Positioning for AI-literate audiences — Octave as the productized form of a pattern the AI community is converging on.
"I would not have bought this tool without the MCP."
Specificity destroys skepticism. When the CRO sees a ServiceNow-displacement play grounded in FreshService use cases, they stop imagining the architecture for someone else. A short-turnaround build with public Freshworks data — I'll spin it up when you tell me which meeting it'd land in.
Load Freshworks' public materials — product docs, 2025 10-K language, Paul Diller's PLG-to-enterprise comments, ICP signals for FreshService — into a mini-vault and mini-Octave stub. Prompt: "Build an account plan for a Fortune 500 ITSM evaluator currently on ServiceNow." Show what Phase 3 produces 90 days in.
"This is rough — a public-data stub. Phase 3 builds the real version, authored by your PMM team, against your real data. 90 days in, every Claude session in your org is this good."
Drop a recent Paul Diller earnings-call transcript into Claude. Prompt: "How should Freshworks' enterprise positioning shift based on this?" Claude invokes the stub Octave, proposes primitive updates, surfaces the NRR narrative, flags sales-play implications.
This is Phase 3 on day 90 — the transcript-to-Octave maintenance loop, running against the prospect's own strategic material.
When to build it: Before the first Freshworks economic-buyer meeting.

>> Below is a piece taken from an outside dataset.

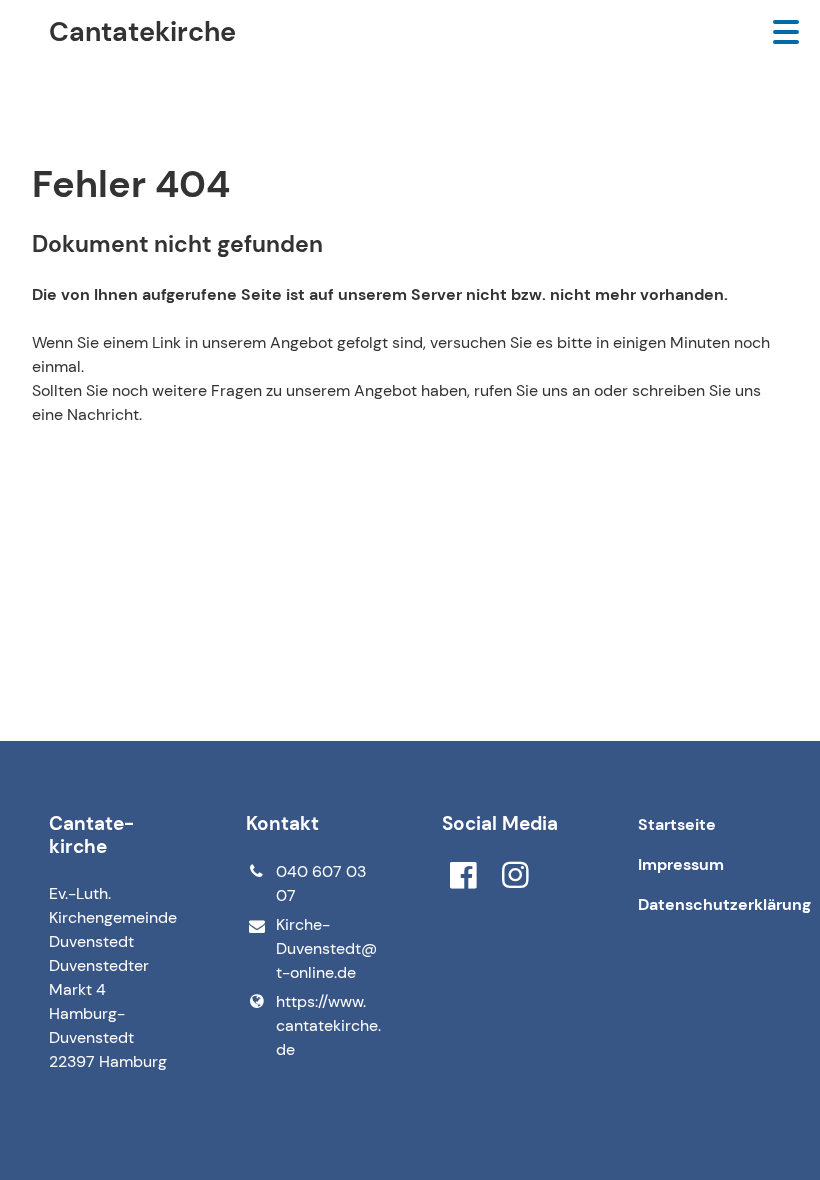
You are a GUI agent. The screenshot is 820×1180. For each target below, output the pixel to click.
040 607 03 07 (321, 883)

Tell me which meeting and which buyer, and I'll have it running. The stub also becomes a leave-behind, a Loom for async follow-up, and the foundation for the workshop close if we get there.
Every live demo becomes recorded assets. These two are specifically built for your follow-up game — drop them in emails, share with stakeholders who missed the live meeting, use on LinkedIn or cold outbound.
Me on camera for 20 sec, then screen-share: drop a Freshworks earnings-call excerpt into Claude, watch the Octave stub update live, narrate the review step, show the downstream account plan reflecting the new positioning. Close on camera: "Phase 3 is installing this, with your data, your primitives."
You drop this in every Freshworks follow-up email. One effort, infinite reuse.
No narration. Split screen: left runs a generic GTM prompt on ChatGPT, right runs the same prompt against Claude + Fresh Context architecture. Cut together with a text overlay: "Context architecture isn't a feature. It's the substrate."
For LinkedIn, cold email, conference booth loops. Works for scrollers who won't sit through 10 minutes.
Asset math: Recording effort compounds. A Loom that lands with a Freshworks VP converts into a meeting, which converts into a close. Every live demo we run together should be recorded by default — that's where compounding kicks in.
A practical sequencing map. We don't over-invest early. We build the Freshworks-specific stub when we know which meeting it'd move. Each gate gets the demo that matches the audience.
Most of this deck is inventory, in case it comes up. The actual meeting is about what you know and I don't. Here's what I most want to hear:
The question I'm building toward: "Which person in the Freshworks deal would you spend demo firepower on, and what moment of the architecture would move them?" Your answer tells me what to build for your next meeting.
Ideal outcome: we end the hour with one named meeting, one named buyer, one demo asset I'll build, and a date.
"When context is good, Phase 3 becomes the heartbeat of the whole program — the nervous system the other four phases read from. Our job is to make sure you can tell that story well, with the demo firepower to back it."